Start by evaluating your position and decide on the proper response. Validate your taxes by checking the reported income figures on your tax return. Combine the information statement on your SSN and compare the business tax details.
Consider calculating additional taxes you owe, and you’ll know if you agree with the received letter or not before responding to the IRS. If you agree with the letter details, consider replying to the IRS with a payment or demand for an installment agreement for the tax year to avoid further sanctions.
Should you disagree with the letter details, you still need to reply but consider stating your position on the matter. State your position and attach documents supporting your claim to clarify the issue.

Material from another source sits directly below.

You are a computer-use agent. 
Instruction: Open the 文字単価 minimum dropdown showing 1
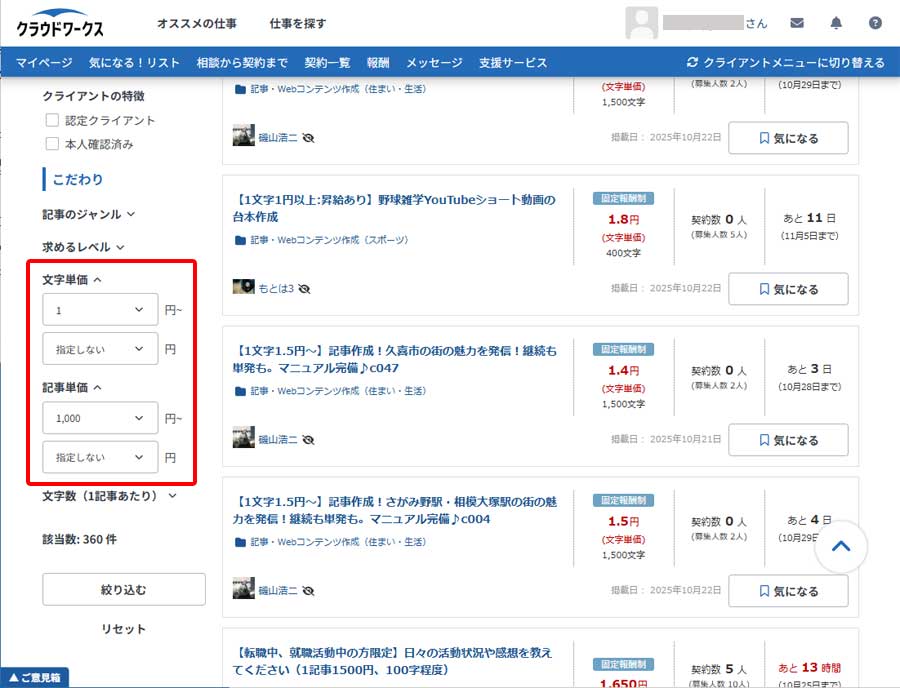100,311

If the commission accepts your claim, you’ll get a notification correcting your return. If the reverse is true, you’ll get a rejection with an appeal option. After eight weeks, consider calling the commission’s local office to confirm the best way to resolve the issue.
It’s best to analyze your information statements to avoid future returns. Do not submit incorrect information on your deductions, income, and expenses to the Internal Revenue Service.
If you made an error while filing your return for the tax year, your best solution is payment when the commission sends a letter regarding the issue.